Among the entries below, please show each line that carries the word "computer".

▶ **Stored data entries**:
+++++

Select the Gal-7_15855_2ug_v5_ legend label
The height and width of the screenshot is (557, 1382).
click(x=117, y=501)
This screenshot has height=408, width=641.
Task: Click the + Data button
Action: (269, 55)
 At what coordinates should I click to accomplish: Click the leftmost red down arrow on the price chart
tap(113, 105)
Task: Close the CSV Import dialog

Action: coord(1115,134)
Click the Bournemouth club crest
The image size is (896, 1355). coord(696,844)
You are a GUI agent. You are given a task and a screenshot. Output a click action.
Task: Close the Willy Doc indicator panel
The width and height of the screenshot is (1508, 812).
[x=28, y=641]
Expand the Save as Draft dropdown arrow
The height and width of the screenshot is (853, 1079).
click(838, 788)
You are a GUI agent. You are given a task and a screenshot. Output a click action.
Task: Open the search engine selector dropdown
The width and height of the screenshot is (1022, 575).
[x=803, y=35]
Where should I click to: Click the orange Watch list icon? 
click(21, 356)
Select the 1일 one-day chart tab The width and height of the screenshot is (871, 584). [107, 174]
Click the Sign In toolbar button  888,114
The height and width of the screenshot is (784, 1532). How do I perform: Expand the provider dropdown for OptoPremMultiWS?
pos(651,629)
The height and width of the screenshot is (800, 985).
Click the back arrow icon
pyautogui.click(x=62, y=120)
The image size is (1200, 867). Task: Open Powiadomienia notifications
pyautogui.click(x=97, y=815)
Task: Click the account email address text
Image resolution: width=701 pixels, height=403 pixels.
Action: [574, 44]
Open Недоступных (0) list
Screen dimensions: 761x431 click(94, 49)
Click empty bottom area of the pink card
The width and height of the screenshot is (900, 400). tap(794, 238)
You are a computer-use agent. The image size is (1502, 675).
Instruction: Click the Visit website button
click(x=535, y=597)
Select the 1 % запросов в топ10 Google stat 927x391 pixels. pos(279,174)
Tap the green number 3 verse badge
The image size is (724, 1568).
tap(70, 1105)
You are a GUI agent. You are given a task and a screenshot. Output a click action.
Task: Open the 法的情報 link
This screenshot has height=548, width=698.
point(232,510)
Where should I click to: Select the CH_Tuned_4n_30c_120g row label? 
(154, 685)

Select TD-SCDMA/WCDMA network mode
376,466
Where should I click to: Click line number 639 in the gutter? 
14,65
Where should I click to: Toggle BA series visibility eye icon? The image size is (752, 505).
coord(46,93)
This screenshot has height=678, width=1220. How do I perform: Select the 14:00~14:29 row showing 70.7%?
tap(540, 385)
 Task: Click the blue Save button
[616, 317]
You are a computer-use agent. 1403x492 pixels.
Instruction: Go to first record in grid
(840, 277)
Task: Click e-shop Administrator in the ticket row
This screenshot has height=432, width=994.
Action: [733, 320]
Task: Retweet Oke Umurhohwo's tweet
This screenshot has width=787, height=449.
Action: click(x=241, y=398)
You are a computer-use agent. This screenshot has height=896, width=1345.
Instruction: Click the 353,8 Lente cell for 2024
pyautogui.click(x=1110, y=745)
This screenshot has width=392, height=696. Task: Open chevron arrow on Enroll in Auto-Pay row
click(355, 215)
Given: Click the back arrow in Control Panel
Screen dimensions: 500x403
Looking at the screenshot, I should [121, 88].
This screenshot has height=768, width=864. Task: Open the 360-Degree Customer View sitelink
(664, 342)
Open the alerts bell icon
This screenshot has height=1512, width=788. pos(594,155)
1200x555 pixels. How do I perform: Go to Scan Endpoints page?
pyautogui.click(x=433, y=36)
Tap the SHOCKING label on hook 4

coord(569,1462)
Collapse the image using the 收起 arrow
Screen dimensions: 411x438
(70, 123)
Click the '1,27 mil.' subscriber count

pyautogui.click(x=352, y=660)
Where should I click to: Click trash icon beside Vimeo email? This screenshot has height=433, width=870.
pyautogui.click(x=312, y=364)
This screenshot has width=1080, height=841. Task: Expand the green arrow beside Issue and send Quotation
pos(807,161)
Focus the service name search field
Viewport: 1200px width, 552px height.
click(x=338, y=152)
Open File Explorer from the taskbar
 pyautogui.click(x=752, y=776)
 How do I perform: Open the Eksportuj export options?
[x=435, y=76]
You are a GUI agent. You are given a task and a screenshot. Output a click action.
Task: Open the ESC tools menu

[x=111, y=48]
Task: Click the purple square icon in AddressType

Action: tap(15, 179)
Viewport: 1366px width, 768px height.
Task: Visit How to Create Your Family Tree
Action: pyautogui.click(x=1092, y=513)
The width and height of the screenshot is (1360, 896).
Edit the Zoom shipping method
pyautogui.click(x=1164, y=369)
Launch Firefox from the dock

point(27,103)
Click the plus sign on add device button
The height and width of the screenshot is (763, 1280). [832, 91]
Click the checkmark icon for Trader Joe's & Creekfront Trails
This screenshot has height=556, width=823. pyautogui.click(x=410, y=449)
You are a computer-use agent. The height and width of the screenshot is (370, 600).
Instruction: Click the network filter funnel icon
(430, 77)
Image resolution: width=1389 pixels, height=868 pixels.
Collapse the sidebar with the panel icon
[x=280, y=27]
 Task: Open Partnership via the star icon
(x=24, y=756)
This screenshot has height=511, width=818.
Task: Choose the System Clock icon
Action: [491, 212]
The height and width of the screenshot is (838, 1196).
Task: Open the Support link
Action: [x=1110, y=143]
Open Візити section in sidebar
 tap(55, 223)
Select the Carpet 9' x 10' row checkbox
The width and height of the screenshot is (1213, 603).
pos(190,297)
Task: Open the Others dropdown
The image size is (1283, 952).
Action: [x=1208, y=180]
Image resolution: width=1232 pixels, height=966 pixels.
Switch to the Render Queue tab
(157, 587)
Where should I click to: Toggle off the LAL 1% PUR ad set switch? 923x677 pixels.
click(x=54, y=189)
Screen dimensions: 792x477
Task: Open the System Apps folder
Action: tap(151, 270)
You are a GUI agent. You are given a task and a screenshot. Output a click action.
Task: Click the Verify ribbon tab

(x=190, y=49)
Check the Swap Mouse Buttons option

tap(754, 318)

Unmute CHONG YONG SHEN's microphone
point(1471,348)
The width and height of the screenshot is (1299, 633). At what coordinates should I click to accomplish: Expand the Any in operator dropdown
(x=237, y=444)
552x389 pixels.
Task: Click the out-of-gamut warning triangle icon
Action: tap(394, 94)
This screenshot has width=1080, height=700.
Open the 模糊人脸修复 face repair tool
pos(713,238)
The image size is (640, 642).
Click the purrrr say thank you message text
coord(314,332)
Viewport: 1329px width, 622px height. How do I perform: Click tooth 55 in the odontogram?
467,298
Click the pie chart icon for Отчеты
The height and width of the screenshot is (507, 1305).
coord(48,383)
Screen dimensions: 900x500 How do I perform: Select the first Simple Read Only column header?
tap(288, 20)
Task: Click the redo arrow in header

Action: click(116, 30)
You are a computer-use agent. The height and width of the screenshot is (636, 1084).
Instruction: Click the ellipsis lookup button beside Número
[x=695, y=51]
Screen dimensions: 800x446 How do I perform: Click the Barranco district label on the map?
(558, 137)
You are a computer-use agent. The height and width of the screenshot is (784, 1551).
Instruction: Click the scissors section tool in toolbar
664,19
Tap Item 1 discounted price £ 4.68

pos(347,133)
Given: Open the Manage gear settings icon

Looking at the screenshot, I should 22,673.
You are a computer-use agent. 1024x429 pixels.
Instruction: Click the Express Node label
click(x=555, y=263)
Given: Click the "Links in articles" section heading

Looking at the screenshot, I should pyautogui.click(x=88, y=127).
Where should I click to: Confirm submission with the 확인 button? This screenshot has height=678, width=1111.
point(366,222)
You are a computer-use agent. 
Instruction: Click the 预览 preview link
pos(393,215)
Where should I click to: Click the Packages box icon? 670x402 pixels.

+++++

▶ **Solution to this exercise**:
You are a computer-use agent. The image size is (1502, 675).
You are a computer-use agent. 1403x492 pixels.
You are a computer-use agent. This screenshot has height=896, width=1345.
You are a computer-use agent. The height and width of the screenshot is (370, 600).
You are a computer-use agent. The height and width of the screenshot is (636, 1084).
You are a computer-use agent. The height and width of the screenshot is (784, 1551).
You are a computer-use agent. 1024x429 pixels.
You are a computer-use agent. 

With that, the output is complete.